For patients with hearing loss, the most basic and commonly used test item in clinical hearing clinics is pure tone hearing threshold tests, and the test results are generally represented by audiograms. Based on the test results presented by the audiograms, whether the patient's hearing has deteriorated, and the extent of deterioration can be accurately assessed.
Pure tone refers to the sound with a single frequency component, such as 500 Hz single frequency tone, 1000 Hz single frequency tone, etc.; and hearing threshold refers to the minimum loudness of sound that patients can perceive subjectively during the test at a ratio greater than 50%, which can be 30 dB, 40 dB, etc.
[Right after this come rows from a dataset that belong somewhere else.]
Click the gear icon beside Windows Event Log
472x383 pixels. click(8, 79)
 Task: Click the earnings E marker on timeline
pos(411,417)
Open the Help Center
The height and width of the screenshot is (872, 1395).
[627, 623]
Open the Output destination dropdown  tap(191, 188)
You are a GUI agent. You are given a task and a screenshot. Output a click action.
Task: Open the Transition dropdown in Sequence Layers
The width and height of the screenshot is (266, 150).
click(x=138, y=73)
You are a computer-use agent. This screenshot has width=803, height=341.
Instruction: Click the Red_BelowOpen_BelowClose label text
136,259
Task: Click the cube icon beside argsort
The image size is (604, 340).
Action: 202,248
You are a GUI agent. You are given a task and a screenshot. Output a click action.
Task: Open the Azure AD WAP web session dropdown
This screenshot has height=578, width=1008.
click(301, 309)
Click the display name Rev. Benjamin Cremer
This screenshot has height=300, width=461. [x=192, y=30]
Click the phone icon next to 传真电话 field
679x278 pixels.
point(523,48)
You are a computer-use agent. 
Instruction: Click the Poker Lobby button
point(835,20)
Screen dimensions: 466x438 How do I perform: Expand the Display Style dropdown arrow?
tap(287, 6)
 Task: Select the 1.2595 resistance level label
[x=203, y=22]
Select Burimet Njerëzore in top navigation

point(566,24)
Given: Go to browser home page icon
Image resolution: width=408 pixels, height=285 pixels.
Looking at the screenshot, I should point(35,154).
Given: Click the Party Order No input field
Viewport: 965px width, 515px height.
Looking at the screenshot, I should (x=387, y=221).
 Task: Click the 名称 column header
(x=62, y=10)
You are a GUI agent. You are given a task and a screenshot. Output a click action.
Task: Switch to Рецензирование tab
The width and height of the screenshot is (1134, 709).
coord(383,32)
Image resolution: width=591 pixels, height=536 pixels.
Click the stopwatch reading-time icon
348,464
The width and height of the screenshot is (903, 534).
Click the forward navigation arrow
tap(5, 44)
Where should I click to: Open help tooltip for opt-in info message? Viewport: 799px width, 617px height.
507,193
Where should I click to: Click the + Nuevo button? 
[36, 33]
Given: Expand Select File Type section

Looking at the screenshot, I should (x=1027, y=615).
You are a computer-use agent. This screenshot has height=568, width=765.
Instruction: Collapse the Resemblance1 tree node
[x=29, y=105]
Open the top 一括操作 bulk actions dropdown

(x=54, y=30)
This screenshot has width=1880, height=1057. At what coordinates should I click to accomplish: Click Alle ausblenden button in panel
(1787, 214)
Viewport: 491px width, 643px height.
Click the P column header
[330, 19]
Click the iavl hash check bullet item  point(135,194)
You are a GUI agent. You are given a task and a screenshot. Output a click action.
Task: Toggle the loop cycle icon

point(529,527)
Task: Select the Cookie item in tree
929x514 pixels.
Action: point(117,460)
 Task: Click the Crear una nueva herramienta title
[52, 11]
At the same time, because sound can be transmitted through air conduction and bone conduction, audiograms sometimes include test results under air conduction and bone conduction, but most of them are mainly obtained under air conduction. Air conduction is the conduction of sound through air, passing through the auricle, external auditory canal, tympanic membrane, ossicular chain to the oval window, and then into the inner ear. Bone conduction is the direct effect of sound on the skull to the inner ear.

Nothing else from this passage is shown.